Michelle: There’s a good mix, but it’s mostly younger families. Lots of kids riding bikes, dogs being walked, and strollers being pushed. We were fish out of water when we first moved here and didn’t have kids and/or a dog, but once we found ourselves out and about in the community, it was so easy to meet our wonderful, friendly neighbors.

What’s your favorite time of year in your neighborhood?
Michelle: Halloween is our biggest holiday. We have a big costume parade where all the families gather on a certain street to kick off trick-or-treating. There are hundreds of people who then walk down the street to the park, where there’s a cookout and activities for the kids. That’s our biggest annual event that brings out most of the neighborhood. And the decorating for Halloween is intense! There’s a big competition among the houses.
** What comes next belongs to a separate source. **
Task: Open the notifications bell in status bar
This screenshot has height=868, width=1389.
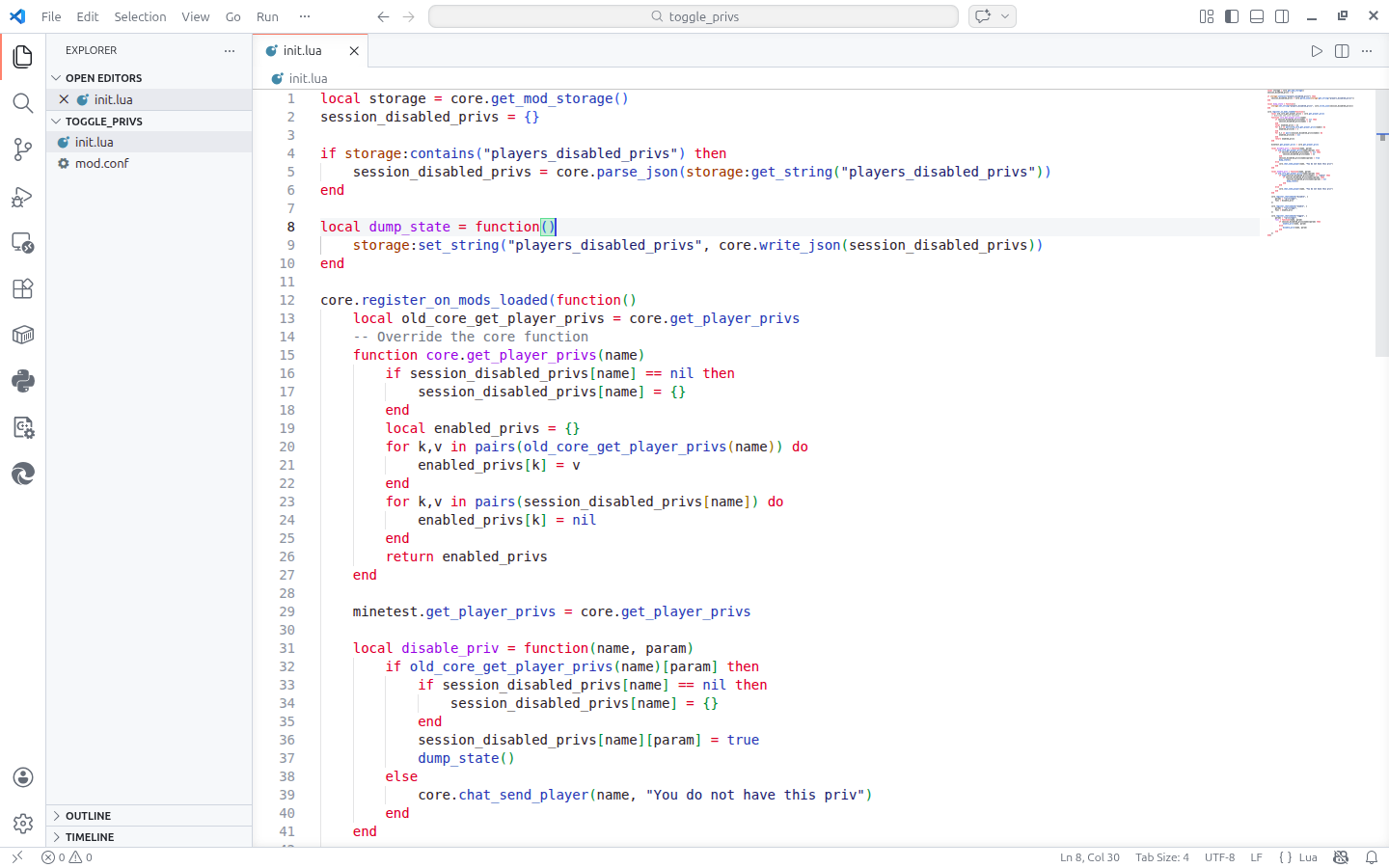Action: (x=1371, y=857)
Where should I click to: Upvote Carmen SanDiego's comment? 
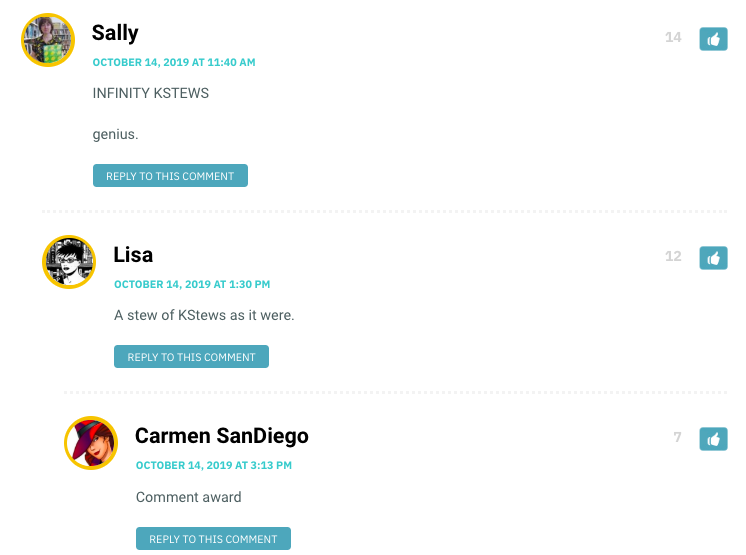[x=713, y=439]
Atlantans share why they love their neighborhoods
The Walters Family, of College Park

Photograph by Ben Rollins

College Park

The Walters Family: Charita Walters (41), software engineer; Khamisi Walters (41), mechanical engineer; Arrington (11); and Mickey (3)

How long have you lived in this neighborhood?
Charita: I have lived in College Park my entire life. But I grew up in unincorporated College Park, which is now the city of South Fulton.

Khamisi:
I’ve lived in College Park my whole life and in the historic College Park area for 13 years. [Growing up,] we lived not a mile from each other.

Charita: We actually met not far from here.

Khamisi:
We met at the Hilton on Virginia Avenue.

Charita:
It was at a high school scholarship competition.

What’s your house like?
Khamisi: Three bedrooms, two and a half bathrooms, a flex space, a family room, an attached garage, and a veranda. Roughly 1,800 square feet. We moved in in 2023. It’s a modern Cotswold cottage.

What do you like most about your home?
Khamisi: The motivation to move and to build was all Charita’s. It was the lack of storage. What we love most about the new house is that it meets all of our storage needs, and everybody has a space of their own, a closet of their own.

You had a smaller house next door, right?
Khamisi: Yes, two bedrooms, one and a half baths. No garage. Little Mickey came along, and that changed the game.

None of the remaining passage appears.